Check each line of the data for "computer" and select those that have it.

____________

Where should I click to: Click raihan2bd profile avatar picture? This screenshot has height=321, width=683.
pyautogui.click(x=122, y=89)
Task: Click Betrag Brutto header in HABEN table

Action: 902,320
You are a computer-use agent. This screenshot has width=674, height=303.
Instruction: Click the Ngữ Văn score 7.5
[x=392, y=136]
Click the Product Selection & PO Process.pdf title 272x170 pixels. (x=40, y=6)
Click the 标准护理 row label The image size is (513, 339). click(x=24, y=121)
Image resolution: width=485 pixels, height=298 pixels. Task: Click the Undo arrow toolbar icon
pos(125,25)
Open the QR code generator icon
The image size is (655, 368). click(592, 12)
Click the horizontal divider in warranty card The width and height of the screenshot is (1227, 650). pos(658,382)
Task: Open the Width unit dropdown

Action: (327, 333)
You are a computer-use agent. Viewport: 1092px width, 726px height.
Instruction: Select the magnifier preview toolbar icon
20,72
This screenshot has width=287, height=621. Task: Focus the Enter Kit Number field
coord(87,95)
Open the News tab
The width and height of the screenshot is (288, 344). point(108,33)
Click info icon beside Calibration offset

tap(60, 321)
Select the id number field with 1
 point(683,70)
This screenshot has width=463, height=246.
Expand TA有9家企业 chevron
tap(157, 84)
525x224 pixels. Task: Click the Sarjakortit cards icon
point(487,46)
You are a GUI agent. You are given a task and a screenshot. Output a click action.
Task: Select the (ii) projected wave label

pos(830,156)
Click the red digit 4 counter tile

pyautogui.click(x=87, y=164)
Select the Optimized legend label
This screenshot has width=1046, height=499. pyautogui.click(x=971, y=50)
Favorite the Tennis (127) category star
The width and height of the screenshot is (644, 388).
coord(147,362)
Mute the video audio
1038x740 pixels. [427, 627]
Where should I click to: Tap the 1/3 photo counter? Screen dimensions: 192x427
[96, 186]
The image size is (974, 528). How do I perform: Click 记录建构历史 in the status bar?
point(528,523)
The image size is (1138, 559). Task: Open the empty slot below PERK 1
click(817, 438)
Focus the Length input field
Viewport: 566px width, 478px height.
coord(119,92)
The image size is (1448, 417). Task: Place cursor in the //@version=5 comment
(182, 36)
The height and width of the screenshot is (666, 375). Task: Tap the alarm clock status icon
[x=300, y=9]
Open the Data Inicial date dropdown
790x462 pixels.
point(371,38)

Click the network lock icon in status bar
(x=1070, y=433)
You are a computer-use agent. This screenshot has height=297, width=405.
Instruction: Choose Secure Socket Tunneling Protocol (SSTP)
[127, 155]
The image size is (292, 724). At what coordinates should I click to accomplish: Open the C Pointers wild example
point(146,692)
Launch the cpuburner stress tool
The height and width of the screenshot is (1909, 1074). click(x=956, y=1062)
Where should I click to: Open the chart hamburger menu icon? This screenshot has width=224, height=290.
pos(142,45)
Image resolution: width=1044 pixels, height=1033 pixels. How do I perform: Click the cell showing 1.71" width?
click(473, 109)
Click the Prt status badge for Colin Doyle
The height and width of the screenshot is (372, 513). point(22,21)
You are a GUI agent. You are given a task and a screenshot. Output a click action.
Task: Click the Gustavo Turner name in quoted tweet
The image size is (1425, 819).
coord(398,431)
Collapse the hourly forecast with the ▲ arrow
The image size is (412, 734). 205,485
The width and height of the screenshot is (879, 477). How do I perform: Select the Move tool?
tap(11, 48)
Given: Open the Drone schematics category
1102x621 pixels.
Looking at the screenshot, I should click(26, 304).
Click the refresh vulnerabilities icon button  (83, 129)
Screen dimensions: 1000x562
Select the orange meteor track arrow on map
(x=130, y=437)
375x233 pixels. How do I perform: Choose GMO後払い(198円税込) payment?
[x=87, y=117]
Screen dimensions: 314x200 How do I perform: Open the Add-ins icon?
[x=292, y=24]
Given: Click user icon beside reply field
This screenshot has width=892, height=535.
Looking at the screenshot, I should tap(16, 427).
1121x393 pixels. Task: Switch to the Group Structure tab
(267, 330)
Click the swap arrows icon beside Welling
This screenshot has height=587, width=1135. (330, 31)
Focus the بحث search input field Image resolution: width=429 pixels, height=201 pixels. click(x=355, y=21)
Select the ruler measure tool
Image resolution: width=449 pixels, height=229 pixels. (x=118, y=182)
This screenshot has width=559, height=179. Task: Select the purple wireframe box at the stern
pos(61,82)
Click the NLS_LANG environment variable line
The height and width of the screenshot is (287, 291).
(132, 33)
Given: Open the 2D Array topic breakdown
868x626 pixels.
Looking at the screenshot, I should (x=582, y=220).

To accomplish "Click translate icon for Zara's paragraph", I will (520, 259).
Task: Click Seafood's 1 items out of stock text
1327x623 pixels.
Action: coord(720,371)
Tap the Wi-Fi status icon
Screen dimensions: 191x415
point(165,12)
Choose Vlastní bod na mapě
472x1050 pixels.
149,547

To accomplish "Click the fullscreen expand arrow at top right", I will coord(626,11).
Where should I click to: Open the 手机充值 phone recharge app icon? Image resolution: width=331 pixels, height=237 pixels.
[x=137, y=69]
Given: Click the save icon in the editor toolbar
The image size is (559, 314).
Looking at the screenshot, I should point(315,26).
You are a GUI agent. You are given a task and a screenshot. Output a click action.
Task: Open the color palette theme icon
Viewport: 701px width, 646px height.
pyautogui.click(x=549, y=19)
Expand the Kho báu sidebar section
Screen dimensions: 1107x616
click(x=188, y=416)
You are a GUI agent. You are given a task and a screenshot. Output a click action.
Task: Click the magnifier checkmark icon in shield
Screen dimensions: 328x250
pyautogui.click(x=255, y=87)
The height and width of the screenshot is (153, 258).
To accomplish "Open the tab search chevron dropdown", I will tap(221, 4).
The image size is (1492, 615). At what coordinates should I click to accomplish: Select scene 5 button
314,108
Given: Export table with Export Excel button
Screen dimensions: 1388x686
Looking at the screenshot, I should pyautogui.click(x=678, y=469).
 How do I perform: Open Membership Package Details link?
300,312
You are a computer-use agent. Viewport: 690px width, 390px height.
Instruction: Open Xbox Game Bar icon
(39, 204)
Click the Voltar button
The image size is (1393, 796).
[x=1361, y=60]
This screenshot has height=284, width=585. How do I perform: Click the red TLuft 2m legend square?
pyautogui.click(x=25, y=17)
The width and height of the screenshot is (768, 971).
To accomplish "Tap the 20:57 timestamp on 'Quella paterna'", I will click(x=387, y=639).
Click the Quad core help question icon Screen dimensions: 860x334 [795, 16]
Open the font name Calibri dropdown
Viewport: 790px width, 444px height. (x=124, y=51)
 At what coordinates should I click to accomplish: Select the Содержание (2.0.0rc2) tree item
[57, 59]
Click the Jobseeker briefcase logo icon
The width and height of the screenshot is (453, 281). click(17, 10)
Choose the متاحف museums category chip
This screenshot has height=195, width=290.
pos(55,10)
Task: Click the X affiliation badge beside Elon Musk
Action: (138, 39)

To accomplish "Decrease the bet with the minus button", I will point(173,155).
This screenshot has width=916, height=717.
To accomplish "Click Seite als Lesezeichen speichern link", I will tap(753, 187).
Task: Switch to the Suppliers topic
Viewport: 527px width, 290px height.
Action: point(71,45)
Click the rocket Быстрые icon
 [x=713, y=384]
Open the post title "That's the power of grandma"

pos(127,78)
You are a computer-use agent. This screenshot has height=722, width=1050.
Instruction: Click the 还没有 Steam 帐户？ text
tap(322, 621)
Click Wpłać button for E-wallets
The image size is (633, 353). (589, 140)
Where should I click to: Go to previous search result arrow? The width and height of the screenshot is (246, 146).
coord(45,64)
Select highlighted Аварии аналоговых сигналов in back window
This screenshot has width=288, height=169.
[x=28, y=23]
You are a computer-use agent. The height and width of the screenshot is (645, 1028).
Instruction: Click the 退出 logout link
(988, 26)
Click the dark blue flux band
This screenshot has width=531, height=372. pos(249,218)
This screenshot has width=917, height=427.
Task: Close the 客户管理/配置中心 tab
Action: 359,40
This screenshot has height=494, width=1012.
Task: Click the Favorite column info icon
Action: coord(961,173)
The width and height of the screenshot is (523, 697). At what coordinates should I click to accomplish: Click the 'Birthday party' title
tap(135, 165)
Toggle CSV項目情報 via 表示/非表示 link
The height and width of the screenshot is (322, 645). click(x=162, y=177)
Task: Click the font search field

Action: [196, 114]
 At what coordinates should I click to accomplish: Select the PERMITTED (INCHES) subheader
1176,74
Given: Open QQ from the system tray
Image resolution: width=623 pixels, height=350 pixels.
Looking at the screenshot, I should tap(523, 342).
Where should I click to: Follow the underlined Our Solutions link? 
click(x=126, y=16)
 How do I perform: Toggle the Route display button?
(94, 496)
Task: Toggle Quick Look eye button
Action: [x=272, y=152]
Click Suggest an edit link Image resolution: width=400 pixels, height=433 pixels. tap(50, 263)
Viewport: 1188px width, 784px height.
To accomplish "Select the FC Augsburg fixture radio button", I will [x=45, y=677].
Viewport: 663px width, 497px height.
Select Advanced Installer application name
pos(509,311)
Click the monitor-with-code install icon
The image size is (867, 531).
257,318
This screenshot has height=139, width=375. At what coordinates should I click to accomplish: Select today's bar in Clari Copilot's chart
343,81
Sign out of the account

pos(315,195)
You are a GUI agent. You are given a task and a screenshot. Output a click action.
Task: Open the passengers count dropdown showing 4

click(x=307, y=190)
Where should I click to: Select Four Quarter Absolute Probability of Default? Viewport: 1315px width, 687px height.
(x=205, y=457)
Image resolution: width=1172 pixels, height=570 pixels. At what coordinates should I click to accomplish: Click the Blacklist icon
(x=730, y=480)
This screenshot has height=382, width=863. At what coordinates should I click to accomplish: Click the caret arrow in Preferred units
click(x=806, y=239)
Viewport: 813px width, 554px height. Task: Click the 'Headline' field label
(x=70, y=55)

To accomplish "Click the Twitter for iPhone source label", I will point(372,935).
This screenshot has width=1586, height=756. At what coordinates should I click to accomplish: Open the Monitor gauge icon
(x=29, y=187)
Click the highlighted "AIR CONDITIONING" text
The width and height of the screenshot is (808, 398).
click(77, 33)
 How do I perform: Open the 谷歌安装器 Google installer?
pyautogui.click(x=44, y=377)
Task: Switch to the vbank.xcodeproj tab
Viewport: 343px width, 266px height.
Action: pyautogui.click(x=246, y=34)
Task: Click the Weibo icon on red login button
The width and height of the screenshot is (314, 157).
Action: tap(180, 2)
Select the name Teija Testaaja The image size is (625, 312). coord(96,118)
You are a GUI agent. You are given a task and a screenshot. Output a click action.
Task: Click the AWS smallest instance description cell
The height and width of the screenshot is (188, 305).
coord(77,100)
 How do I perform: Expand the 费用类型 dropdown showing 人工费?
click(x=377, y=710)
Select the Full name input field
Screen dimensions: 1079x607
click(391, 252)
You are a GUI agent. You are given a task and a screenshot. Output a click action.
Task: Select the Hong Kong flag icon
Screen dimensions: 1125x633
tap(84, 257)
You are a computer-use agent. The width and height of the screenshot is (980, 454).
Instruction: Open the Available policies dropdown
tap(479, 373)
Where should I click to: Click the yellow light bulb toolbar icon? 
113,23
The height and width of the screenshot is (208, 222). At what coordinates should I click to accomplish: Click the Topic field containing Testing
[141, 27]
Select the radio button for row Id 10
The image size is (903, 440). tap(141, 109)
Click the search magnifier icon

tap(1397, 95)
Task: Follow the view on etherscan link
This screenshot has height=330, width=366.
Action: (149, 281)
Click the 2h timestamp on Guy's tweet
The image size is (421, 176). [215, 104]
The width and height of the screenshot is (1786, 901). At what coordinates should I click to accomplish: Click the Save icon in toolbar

____________

FINISHED TASK -
You are a computer-use agent. This screenshot has width=674, height=303.
You are a computer-use agent. Viewport: 1092px width, 726px height.
You are a computer-use agent. This screenshot has height=297, width=405.
You are a computer-use agent. Viewport: 690px width, 390px height.
You are a computer-use agent. This screenshot has height=722, width=1050.
You are a computer-use agent. The height and width of the screenshot is (645, 1028).
You are a computer-use agent. The width and height of the screenshot is (980, 454).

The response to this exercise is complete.